*THINGS TO DO:*
**a)** In the wildfire passage, what position does Malcolm North hold?
**b)** Carry the wildfire passage forward from its final sentence, keeping the same voice.

*EXERCISE PASSAGE:*
It’s so exhausting, the news. I just don’t know where to go with it any more.
What is one to take away from these details?
“As wildfires have become hotter, more intense and more destructive in recent years liberals and conservatives have been locked in a debate over the reasons. During a visit to California in September, Mr. Trump said ‘I don’t think science knows’ what is happening when the state’s secretary for natural resources pressed him on the changing climate.”
“‘One camp is saying it’s all climate change driven, and the other is saying it’s all forest management,’ said Malcolm North, a forest ecologist at the University of California, Davis. ‘The reality is that it’s both. I get kind of frustrated at this all-or-nothing type of approach.’”
“And wildfire experts say Mr. Trump’s analysis of the causes of the blazes [he’s in the ‘forest management’ camp] is problematic because most of California’s forests are on land owned by the federal government and their maintenance largely falls under the responsibility of his administration.”
Reminder: this is the 21st century. We were supposed to have flying cars that fold up into a suitcase. And robotic maids to clean up after us. (Ok, that’s from The Jetsons, but still, it’s the image of the future that I grew up with.)
We can’t even put our finger on how to measure the size of the problem. Acres? Dollars? Lives? If lives, are we talking about only human lives, or animals too? Remember in Australia, millions of animals were killed, some losing their entire habitats. And among the human lives, do we differentiate between firefighters and civilians? Between Democrats and Republicans? Is one kind of loss worse than another?
If we’re talking about acres, are they federal, state, or private acres? Same question with dollars. In statements like “Infrastructure damage estimates from the fires had exceeded $229 million, Mr. Newsom said,” what is being included here? This figure seems equivalent to the value of, what, maybe 100 homes. 200? Or is it one bridge and seven utility towers?
Whatever it is, it’s terrible. But is that a national emergency? A federal disaster? Why was this single, solitary, cost figure placed in the article, when it confuses more than it explains?

*DATASET CONTENT:*
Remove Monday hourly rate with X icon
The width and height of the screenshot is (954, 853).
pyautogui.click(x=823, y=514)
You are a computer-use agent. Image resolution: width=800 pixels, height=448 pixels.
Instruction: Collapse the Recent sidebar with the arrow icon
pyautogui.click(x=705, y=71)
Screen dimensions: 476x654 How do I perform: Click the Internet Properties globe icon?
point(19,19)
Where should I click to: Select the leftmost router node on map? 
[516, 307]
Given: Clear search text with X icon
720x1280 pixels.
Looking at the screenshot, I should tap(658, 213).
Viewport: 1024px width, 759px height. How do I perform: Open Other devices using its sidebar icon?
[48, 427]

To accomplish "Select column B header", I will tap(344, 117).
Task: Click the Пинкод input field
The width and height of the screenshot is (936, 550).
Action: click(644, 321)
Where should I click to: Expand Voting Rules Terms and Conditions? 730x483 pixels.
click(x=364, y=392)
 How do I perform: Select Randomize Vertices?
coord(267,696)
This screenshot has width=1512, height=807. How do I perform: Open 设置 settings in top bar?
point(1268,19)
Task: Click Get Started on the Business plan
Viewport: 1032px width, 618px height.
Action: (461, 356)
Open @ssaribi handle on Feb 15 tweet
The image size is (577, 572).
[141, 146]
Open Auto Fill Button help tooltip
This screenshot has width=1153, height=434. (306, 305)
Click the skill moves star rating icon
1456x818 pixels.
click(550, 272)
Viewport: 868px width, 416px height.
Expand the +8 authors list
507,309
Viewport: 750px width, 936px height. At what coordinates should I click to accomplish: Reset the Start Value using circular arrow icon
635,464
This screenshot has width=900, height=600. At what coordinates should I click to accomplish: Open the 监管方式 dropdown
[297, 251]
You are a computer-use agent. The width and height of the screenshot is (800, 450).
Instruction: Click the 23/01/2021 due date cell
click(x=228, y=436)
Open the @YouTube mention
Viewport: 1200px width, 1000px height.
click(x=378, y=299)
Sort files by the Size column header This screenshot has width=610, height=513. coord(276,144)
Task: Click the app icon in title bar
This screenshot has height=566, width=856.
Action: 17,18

*RESPONSE LIST:*
**a)** He is a forest ecologist at the University of California, Davis.

**b)**
Between the actual things that are happening in the world, and the sometimes amazing responses to them (I don’t mean that in a good way), from the people who are supposed to respond to them, it’s easy to come away from it all with a feeling of doom. Not impending doom, like something is about to happen. But immediate doom, watching it happen, right now, and we’re in it, in front of it, under it.
And the California fires represent just one of those things. What about the teacher in the Parisian suburbs who was beheaded – beheaded! – in the street – in the street! – for having shown the recently republished cartoons of the Prophet Muhammad to his students? What about the coronavirus? Or the election meddling?
I’m having difficulty wrapping up this article. Tying it all together; drawing some kind of pithy conclusion. Except to share these words from my mother (and yours, I hope): “Tomorrow is another day.” As bad as the American Civil War was, there was a day after. A week, a year, a decade after. As bad as WWII was, there was a time after. As bad as Covid-19 is (and the loss of American lives to this virus are well into the range of deaths from those other two events), there will be a time after. A post-Covid era. A post-Trump era.
A post-climate-disaster era? Maybe not. But an era in which we at least look at it together, and take steps together, each giving a little, and demanding a little too, but none so much that there are winners and losers, as it feels today… This, I think, is an outcome that we can legitimately hope for. And that hope may be just enough to get us through this day, ready to face another.